Оба автора (которых в нашей кинокритике почему-то принято считать антиподами) – вдумчивые ученики шестидесятников – формалистов из «новой волны», независимых американцев, утвердивших на экране урбанистический пейзаж и импровизационный метод работы. Дерганая картинка фон Триера – не что иное, как доведенная до логической грани мобильность субъективной камеры, визуальная игра с однократностью мгновений. Манипуляциями с временными потоками, рискованными пробегами камеры славен и Вон Карвай. И все же «ноу-хау» гонконгского режиссера кроется не столько в модерновой картинке, сколько в вольном обращении с фабульным материалом: подобно джазовому музыканту, он неожиданно может изменить темп, переходя от созерцательных фрагментов к сверхскоростному повествовательному «захлебу». В угоду субъективности Вон Карвай ломает золотые сечения академической драматургии, внушая зрителю, что изображает жизнь в непричесанных формах самой жизни.
«Любовное настроение», однако, отличается от фирменных лент Вон Карвая (коих, собственно, три – «Чунцинский экспресс», «Падшие ангелы» и «Счастливы вместе») – картина соразмерней, выверенней, строже, а кроме того, она на удивление камерна, слишком уж интерьерна для «летописца мегаполиса», «созерцателя городских толп». Как знать, не является ли этот внезапный дрейф режиссера по направлению к неоклассицизму (переориентация – с годаровского «нахрапа» на ювелирность Антониони) не просто однократным опытом, но предчувствием смены «актуальных» тенденций новейшего артхаусного кино?
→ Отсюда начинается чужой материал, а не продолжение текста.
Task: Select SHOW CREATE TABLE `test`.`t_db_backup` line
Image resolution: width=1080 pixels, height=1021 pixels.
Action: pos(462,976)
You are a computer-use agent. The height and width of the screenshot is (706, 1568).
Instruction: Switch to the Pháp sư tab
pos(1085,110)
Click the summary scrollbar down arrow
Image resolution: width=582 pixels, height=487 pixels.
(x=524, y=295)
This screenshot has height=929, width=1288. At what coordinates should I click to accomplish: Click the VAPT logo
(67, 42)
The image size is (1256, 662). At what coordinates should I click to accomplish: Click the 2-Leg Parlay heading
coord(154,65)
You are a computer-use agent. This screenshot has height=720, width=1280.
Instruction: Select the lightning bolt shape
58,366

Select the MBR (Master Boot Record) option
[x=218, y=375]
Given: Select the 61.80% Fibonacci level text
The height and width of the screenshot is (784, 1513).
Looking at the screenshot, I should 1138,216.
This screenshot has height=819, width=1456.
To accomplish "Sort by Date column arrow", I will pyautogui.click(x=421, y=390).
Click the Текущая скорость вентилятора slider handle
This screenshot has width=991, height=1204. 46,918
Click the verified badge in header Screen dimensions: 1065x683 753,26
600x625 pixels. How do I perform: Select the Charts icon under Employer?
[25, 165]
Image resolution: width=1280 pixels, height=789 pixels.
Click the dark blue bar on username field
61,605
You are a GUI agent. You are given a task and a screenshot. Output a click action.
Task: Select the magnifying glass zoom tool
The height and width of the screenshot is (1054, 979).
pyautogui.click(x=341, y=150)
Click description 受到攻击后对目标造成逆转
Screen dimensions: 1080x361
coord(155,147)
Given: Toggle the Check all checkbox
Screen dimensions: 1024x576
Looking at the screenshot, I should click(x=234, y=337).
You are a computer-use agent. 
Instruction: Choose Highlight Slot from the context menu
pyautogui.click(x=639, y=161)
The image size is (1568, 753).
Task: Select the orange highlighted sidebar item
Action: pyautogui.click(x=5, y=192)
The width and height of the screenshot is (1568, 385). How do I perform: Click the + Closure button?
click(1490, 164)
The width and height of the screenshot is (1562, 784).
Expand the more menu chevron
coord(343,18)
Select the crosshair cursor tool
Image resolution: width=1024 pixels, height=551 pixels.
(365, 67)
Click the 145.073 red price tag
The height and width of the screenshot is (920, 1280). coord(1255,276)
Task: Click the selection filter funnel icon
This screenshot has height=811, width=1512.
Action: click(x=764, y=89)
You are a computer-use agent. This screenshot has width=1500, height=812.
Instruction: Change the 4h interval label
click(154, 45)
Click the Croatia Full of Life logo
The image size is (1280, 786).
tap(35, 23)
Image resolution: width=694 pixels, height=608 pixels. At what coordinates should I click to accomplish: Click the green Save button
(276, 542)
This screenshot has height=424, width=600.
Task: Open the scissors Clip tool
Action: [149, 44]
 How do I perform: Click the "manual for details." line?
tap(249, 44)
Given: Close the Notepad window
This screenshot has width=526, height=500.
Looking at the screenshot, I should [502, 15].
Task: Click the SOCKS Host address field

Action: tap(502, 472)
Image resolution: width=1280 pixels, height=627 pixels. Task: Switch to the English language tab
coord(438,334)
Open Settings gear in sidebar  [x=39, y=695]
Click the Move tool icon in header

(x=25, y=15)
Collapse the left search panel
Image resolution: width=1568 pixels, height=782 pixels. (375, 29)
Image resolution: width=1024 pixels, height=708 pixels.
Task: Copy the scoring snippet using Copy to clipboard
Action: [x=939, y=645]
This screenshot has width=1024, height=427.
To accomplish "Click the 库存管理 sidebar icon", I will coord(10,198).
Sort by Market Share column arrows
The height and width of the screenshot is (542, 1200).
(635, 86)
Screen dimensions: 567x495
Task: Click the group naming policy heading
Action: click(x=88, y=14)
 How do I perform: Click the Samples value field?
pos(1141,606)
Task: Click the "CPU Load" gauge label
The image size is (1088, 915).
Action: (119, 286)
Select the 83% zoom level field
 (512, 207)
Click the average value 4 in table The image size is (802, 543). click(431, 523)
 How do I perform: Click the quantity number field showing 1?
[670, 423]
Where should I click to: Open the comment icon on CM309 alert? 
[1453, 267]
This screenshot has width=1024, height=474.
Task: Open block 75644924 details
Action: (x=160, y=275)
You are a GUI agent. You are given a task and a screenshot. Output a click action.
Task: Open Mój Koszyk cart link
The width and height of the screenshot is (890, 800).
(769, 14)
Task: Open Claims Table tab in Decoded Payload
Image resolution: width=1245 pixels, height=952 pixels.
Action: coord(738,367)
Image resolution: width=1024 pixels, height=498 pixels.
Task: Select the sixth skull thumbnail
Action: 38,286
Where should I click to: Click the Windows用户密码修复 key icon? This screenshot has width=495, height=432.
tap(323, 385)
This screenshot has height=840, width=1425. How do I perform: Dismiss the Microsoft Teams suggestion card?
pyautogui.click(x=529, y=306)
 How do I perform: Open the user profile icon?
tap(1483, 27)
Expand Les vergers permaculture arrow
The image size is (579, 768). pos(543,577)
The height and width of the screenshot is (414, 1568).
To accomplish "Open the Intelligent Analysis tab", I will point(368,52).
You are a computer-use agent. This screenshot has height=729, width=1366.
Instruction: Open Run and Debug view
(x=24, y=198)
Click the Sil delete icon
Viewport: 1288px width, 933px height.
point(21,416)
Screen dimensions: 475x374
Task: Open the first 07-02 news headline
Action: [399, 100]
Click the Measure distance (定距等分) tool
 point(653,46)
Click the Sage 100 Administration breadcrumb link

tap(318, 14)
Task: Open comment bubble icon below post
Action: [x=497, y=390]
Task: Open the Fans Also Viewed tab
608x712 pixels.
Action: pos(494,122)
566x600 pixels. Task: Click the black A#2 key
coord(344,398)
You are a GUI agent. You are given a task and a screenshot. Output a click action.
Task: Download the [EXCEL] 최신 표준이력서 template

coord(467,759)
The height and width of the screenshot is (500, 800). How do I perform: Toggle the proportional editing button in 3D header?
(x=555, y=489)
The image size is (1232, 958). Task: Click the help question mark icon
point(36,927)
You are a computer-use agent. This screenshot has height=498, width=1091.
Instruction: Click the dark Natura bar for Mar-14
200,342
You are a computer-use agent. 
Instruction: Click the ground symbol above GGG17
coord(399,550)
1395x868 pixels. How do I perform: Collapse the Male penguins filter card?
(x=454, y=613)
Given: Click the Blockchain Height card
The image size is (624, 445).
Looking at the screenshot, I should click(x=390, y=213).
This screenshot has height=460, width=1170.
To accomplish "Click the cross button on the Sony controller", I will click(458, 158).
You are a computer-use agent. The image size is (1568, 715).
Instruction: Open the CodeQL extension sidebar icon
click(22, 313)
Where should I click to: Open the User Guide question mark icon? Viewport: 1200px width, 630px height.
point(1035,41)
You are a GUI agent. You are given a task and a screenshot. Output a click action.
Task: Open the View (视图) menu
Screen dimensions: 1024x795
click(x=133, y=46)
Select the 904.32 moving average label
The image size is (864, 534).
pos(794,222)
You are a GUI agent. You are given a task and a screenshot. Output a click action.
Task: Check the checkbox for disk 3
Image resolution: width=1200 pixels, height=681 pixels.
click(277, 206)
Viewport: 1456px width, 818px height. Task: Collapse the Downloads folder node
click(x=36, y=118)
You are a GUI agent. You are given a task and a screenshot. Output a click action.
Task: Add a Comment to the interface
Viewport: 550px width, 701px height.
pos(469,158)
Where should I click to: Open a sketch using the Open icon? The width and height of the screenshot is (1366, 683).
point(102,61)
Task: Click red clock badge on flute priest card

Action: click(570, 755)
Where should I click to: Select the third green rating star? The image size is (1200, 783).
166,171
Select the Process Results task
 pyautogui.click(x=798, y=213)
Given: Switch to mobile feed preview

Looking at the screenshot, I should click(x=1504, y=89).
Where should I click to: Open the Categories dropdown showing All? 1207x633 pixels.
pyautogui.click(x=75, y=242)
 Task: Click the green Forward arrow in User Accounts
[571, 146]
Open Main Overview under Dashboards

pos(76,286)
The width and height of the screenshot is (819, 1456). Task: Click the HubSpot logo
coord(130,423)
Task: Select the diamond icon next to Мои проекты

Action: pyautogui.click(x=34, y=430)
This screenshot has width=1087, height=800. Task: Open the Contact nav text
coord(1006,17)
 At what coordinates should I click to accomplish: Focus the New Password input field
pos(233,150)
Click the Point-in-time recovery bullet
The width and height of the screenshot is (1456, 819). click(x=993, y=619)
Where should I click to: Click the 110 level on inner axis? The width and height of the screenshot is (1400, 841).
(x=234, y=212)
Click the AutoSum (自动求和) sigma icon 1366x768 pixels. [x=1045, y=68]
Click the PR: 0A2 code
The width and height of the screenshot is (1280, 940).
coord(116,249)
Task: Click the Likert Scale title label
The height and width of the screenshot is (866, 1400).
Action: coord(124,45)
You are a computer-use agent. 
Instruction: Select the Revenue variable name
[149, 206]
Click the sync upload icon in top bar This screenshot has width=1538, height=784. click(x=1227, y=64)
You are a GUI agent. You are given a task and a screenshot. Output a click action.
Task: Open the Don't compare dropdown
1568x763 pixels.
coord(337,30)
«Любовное настроение» – седьмой по счету фильм Вон Карвая. И первый, где речь напрямую заходит об институте брака. Впрочем, хитросплетения триады «дружба – верность – любовь» и прежде оказывали определяющее воздействие на поступки, установки и жизненный стиль основных героев гонконгского автора.
В ранних его фильмах («Пока не высохнут слезы», «Бесшабашные дни» и отчасти в «Прахе времен») отношение к любви пребывало еще в пубертатной стадии: ценности мужской дружбы без труда смиряли эротические порывы. Герой мог запросто пренебречь возлюбленной и отправиться на верную смерть – вызволять из беды непутевого друга. В триаде «дружба – верность – любовь» акцент явно делался на два первых слова.
В дилогии «Чунцинский экспресс» и «Падшие ангелы» случился прорыв к юношеской опьяненности чувствами, к влюбленности в любовь. Любовь при этом трактовалась режиссером как открытое чувство: зыбкий процесс, а не жесткая константа.
Ближе всего к брачной тематике Вон Карвай подошел в фильме «Счастливы вместе». История распада нетрадиционной семьи (гомосексуального союза) позволила ему продемонстрировать нюансы отношений в человеческой паре, выстроить систему контрапунктов и оппозиций: ведущий – ведомый, сильный – слабый, стойкий – гибкий, цельный – неоднозначный и т. д. Возможно, потому, что диалогические аспекты супружества были отработаны в этой картине, в «Любовном настроении» места им не нашлось.
В фильме «Счастливы вместе» забрезжил и значимый для «Любовного настроения» мотив «преодоления брака»: герой (которого играет вонкарваевский премьер Тони Люн) рабской зависимости от эгоцентричного «супруга» в конце концов предпочитает вольность, а reason to live (ощущение жизненных перспектив) он находит в новых, принципиально незавершенных, подвижных отношениях, в самой настроенности на влюбленность.